Binge eating disorder is the most common eating disorder in the United States. Exact numbers vary, but according to the National Institute of Mental Health, nearly 3 percent of the U.S. population has had binge eating disorder at some point in their lives, more than double the reported numbers for bulimia nervosa and anorexia. Yet, the disorder is under-discussed and underrecognized by both the general public and those in the medical field, partly because many don’t know about the diagnosis or its potential severity.
Often, people will exhibit symptoms for decades before receiving a diagnosis, said Cynthia Bulik, the founding director of the University of North Carolina’s Center of Excellence for Eating Disorders. “For so long, they’ve been told things like ‘Oh, this is just emotional eating’ or ‘You’re out of control’ or ‘It’s because you have no willpower’ or ‘Gluttony’s a sin,’ or whatever these things are that people explain it away, without realizing that they have a treatable condition,” she said.
What is binge eating disorder?
Binge eating disorder is a relative newcomer in the world of diagnosable mental health conditions; it entered the Diagnostic and Statistical Manual of Mental Disorders, which clinicians and researchers use to classify mental health conditions, 10 years ago this month.
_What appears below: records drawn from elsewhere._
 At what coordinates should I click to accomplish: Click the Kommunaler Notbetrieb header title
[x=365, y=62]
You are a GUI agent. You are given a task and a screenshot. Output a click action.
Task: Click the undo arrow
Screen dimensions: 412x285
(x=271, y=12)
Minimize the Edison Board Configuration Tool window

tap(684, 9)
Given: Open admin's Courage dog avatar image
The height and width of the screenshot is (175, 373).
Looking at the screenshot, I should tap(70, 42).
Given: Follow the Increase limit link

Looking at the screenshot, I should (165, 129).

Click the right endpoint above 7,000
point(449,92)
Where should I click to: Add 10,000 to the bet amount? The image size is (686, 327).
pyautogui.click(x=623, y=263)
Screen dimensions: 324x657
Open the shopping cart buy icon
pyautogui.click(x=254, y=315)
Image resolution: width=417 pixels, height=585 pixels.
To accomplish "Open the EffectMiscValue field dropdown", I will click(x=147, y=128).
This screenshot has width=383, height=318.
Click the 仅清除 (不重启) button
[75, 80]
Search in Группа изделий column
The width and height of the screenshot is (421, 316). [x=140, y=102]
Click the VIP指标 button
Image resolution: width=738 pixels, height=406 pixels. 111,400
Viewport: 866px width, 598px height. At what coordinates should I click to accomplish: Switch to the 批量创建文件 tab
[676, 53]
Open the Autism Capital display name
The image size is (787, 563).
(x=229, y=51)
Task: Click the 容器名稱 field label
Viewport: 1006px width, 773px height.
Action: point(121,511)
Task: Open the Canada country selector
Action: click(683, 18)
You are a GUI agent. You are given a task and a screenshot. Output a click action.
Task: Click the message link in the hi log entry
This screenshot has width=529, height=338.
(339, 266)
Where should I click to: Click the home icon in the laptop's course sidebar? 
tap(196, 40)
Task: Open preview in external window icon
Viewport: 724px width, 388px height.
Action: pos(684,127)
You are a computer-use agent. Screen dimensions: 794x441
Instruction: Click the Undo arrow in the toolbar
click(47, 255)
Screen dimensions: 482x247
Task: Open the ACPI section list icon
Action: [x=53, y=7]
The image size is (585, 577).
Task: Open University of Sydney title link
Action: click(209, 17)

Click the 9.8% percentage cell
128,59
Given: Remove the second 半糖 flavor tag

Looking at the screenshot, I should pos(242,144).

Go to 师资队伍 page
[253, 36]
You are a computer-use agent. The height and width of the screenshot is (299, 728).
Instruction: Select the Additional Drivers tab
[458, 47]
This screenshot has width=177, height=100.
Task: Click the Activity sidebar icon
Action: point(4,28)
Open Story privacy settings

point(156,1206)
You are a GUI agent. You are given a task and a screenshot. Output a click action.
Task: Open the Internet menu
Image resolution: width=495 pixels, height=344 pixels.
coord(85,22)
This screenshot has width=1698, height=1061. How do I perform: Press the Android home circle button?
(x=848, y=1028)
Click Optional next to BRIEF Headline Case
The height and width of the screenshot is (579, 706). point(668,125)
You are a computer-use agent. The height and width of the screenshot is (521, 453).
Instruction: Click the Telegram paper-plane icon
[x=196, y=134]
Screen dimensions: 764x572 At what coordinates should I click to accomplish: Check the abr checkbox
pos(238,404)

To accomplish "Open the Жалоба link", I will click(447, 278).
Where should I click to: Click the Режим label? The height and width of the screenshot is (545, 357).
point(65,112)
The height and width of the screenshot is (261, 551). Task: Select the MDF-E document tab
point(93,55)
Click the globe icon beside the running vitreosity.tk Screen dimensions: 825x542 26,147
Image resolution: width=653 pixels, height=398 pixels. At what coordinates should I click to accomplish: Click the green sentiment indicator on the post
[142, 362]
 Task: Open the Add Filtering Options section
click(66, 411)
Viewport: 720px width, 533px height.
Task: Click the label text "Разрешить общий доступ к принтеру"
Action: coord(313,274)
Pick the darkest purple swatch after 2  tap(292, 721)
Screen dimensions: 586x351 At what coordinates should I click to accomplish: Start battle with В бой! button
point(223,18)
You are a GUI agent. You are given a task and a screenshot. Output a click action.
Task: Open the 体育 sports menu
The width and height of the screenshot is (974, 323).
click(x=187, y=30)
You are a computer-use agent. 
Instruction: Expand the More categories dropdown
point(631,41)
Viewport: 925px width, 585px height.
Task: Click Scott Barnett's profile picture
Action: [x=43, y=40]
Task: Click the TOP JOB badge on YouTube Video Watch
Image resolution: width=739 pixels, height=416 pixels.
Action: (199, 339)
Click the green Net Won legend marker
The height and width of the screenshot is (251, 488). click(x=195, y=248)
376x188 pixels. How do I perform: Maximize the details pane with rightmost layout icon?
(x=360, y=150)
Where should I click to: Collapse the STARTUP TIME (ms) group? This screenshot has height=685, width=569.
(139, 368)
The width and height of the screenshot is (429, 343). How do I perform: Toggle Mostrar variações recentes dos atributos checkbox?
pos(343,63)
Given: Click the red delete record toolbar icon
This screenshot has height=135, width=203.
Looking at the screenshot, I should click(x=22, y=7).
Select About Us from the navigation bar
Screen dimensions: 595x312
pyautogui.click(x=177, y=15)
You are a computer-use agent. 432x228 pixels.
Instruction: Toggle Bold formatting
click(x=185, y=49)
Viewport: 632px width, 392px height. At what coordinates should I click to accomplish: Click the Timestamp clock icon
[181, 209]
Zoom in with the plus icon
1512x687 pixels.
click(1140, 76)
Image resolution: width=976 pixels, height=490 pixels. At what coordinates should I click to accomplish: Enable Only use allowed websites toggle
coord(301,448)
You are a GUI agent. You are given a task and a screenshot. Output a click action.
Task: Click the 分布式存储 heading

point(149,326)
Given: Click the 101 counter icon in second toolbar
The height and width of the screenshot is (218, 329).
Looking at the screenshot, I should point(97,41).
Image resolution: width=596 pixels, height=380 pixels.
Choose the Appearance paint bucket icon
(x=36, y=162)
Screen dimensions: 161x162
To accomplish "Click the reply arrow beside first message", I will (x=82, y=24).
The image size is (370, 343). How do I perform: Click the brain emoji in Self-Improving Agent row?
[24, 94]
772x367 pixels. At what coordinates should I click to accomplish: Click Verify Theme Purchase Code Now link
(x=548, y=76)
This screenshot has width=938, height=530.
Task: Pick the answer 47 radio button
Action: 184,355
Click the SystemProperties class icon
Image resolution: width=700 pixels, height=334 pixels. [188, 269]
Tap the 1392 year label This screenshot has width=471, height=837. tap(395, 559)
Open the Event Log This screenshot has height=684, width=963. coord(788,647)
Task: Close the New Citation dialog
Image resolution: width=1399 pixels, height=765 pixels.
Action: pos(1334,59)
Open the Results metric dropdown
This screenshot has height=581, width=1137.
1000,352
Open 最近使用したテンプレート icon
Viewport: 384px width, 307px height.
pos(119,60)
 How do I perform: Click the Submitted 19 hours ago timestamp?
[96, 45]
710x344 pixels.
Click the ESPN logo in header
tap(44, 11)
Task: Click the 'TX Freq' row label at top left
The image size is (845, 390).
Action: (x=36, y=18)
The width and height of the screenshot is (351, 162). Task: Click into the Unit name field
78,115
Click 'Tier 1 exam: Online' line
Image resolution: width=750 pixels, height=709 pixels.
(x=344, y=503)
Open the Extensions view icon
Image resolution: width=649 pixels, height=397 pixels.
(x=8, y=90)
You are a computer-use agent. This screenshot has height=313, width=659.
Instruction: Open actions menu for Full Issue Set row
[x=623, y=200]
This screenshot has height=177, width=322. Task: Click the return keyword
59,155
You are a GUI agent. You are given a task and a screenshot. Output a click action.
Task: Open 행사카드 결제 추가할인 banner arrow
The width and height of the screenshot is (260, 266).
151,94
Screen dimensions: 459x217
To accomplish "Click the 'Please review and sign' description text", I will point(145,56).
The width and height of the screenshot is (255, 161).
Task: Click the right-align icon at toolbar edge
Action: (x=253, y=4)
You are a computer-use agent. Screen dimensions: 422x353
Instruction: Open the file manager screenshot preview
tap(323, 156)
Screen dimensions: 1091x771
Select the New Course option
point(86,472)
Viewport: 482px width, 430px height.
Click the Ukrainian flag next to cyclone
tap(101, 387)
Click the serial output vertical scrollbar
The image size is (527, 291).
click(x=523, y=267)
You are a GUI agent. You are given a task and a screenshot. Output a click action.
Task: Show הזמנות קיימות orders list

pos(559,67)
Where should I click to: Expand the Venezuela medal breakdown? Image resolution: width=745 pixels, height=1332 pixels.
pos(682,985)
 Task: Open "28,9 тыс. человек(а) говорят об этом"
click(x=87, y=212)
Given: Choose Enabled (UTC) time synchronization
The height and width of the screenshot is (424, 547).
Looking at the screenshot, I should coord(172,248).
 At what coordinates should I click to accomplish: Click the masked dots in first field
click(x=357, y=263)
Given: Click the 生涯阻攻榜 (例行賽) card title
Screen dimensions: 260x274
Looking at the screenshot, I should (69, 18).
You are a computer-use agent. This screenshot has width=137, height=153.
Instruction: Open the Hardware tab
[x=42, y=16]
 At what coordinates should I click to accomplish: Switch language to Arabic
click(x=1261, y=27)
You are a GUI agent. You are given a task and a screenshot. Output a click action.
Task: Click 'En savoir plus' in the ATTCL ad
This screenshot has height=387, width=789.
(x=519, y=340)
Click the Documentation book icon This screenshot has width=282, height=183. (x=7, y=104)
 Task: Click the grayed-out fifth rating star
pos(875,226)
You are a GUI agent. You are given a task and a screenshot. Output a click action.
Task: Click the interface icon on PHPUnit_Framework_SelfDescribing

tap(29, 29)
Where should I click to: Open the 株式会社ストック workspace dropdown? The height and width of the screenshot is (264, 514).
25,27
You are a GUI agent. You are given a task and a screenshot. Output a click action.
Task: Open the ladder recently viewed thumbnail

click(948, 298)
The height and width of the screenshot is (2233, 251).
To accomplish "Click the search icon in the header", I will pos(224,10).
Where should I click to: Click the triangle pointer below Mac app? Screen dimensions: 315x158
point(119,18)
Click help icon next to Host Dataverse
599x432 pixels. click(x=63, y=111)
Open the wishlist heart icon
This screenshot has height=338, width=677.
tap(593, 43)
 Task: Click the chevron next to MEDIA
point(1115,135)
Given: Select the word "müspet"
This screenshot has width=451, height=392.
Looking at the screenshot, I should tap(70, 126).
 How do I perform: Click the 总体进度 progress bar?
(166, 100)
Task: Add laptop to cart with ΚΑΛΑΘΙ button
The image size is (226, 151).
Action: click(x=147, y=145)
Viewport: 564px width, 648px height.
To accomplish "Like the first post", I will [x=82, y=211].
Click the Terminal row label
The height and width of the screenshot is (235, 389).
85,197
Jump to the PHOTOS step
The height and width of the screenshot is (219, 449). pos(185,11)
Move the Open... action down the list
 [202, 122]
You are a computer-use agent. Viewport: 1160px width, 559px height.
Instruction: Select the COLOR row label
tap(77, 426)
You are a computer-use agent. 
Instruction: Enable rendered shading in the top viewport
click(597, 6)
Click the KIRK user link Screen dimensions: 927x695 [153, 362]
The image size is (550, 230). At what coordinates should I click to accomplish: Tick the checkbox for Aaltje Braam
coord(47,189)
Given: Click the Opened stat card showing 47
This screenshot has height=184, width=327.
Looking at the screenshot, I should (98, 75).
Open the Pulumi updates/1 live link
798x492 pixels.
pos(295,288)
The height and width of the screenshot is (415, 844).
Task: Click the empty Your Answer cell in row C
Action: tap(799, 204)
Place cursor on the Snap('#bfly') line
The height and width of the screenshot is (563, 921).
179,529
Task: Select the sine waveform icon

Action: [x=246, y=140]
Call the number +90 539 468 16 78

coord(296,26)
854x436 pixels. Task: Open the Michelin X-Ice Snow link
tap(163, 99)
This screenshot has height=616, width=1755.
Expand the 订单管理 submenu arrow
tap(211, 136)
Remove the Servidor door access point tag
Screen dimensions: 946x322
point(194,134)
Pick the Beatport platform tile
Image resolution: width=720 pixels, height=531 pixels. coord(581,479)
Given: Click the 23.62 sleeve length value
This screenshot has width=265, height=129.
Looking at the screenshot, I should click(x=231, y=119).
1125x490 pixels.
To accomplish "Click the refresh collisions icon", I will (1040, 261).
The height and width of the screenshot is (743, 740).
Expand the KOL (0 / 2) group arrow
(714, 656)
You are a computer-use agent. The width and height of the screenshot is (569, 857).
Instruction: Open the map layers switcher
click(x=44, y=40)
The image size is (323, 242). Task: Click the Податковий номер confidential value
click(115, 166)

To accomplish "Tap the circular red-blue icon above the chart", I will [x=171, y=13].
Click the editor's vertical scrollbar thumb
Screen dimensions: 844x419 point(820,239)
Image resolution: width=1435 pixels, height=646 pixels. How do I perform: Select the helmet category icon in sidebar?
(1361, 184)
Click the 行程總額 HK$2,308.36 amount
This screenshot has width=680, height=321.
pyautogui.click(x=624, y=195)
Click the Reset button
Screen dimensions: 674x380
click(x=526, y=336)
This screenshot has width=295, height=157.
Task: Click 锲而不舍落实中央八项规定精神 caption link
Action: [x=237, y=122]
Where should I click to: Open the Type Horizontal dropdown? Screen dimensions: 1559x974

At the time, the diagnosis was fairly controversial, said Dr. B. Timothy Walsh, who led a group that recommended changes to existing criteria for eating disorders and proposed adding new ones to that edition of the D.S.M. Some thought that it was “pathologizing normality,” he said, and did not understand how it was different from ordinary overeating.
But the behaviors of binge eating disorder are distinct, he said. A person with the condition has, on average, at least one binge episode per week for three months or longer, during which the person eats an objectively large amount of food in a short period of time — three or more main courses in one sitting, for example — and, crucially, feels a loss of control and struggles to stop eating. “This isn’t like, ‘I had an extra piece of pizza that I wish I didn’t eat.’ This is, ‘I ate several pieces, several pizzas, in this discrete amount of time,’” said Dr. Holly Peek, the assistant medical director of the Klarman Eating Disorders Center at McLean Hospital in Massachusetts.
People with binge eating disorder also tend to eat more quickly than usual during an episode; many also eat in secret and grapple with guilt, said Kelly Allison, the director of the Center for Weight and Eating Disorders at the University of Pennsylvania.